Lúcia Murat (born 1949) is a Brazilian filmmaker.

Murat participated in the student and guerrilla movements against the military dictatorship in Brazil in the 1960–1970s. She was imprisoned and tortured by military agents; that experience exerted a strong influence on her work. Murat worked as a journalist for newspapers like Jornal do Brasil and O Globo before becoming a film director.

Her feature film Que Bom Te Ver Viva is a compendium of stories and memories of her and other political prisoners. In 2004, she returned to the theme with Quase Dois Irmãos, winning the Best Ibero-American Film Award at the Mar del Plata Festival.

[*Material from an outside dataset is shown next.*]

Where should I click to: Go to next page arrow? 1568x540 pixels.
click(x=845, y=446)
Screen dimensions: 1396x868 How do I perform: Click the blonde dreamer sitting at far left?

In 2011, Murat won several prizes at the Gramado Festival with the film A Long Journey.

== Filmography ==
- O Pequeno Exército Louco (1984)
- Que Bom Te Ver Viva (1989)
- Oswaldianas (1992) (segment "Daisy das Almas Deste Mundo")
- Doces Poderes (1997)
- Brave New Land (Brava Gente Brasileira) (2000)
- Almost Brothers (Quase Dois Irmãos) (2004)
- The Foreign Eye (Olhar Estrangeiro) (2006)
- Maré, Nossa História de Amor (2007)
- A Long Journey (Uma Longa Viagem) (2011)
- A memória que me contam (2013)
- Praça Paris (2017)
- Playtime (2025), a documentary film, selected in the Generation 14plus section at the 75th Berlin International Film Festival, where it will have its world premiere in February 2025.